One of the coolest things I’ve discovered with exposing photographs is that you are often making more than one exposure at a time. What do I mean by that? Well, the subject is being exposed with the flash while the background is being exposed by the ambient light. So why should you care? If I exposed for the subject, it would be exposed perfectly while the background, typically a sky, would be blown out and appear a big white blob without any interesting detail to speak of. If I expose for the sky so I can recoup what my eye sees in the sky, my subject would probably be a silhouette with little or no detail. To fix this I want to balance my subject’s light from the flash with the ambient light of my background. Now I should have a perfectly exposed image where detail is retained in all areas of the photograph.

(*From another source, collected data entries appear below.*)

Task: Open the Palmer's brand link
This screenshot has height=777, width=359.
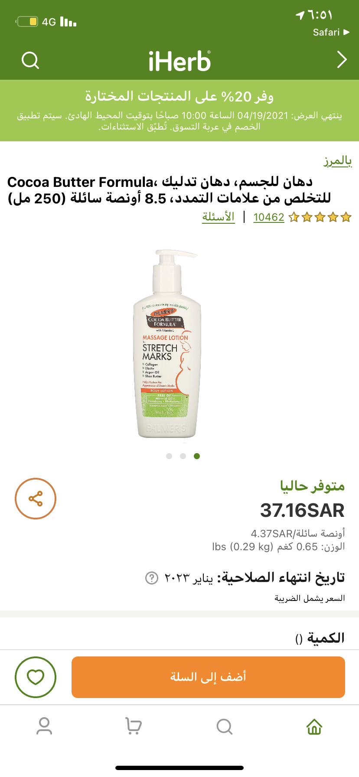Action: coord(337,161)
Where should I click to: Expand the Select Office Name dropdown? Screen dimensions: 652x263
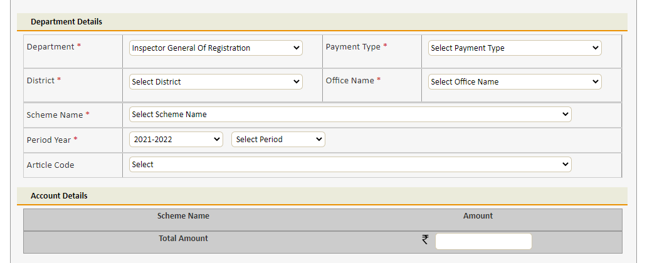click(515, 82)
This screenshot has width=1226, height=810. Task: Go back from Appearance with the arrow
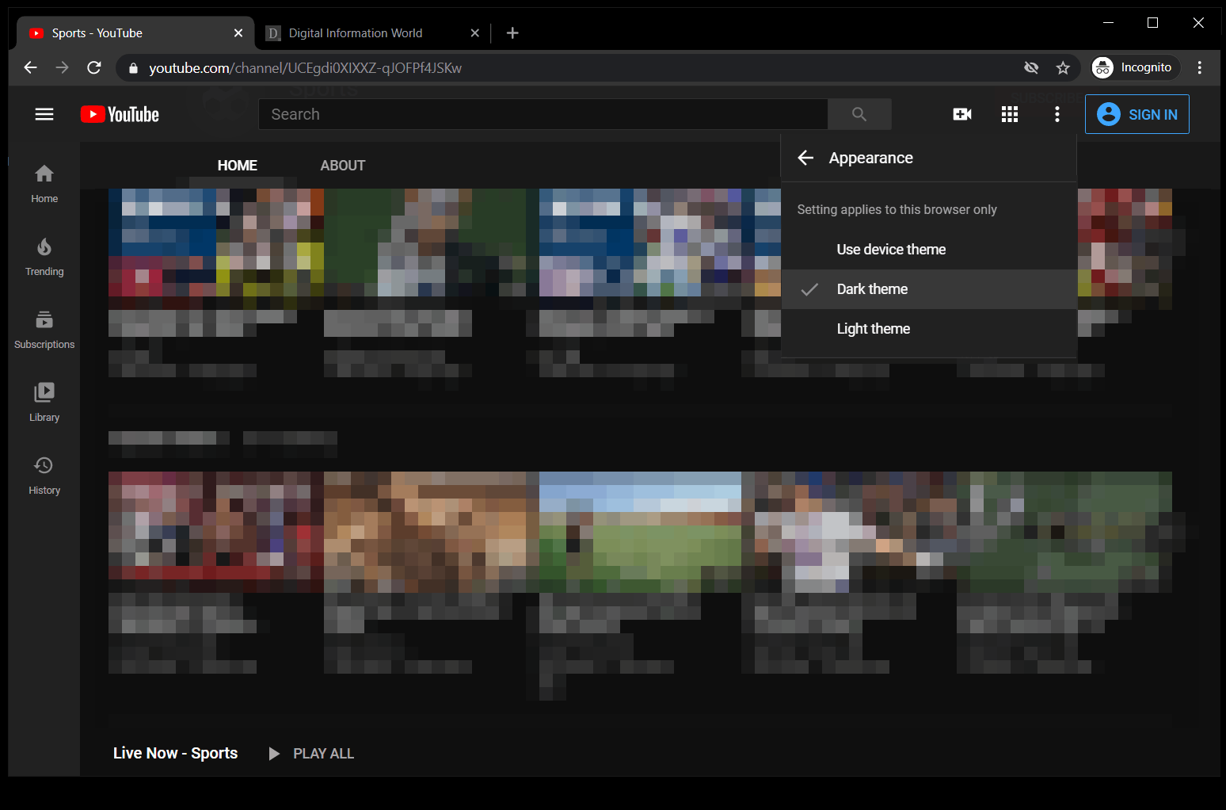[805, 158]
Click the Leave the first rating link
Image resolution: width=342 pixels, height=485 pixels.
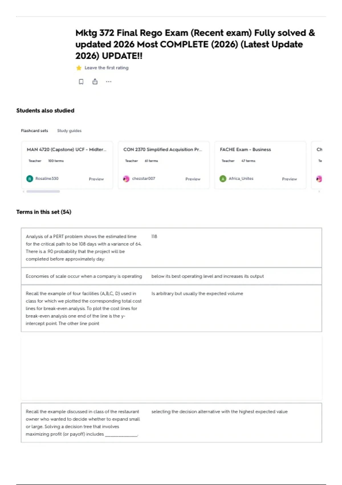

In this scenario the ambient light for the background is primarily controlled with the shutter speed (and to a certain extent, the ISO and aperture of the lens), while the subject is lit from the flash which is controlled by the aperture. I will begin by metering the ambient and then add my flash. In this case I under exposed the background by a couple of stops and exposed the subject normally to darken the sky a little. It’s a very cool looking effect that makes the photograph look closer to what my eye sees when I take the picture.
The setup was a single SB-28 speedlight with a 1/4 CTO gel to add a little warmth to my daughter’s face. ISO 800 at 1/30th of a second at F4.5. Shot through a 43″ umbrella on a light stand to the right.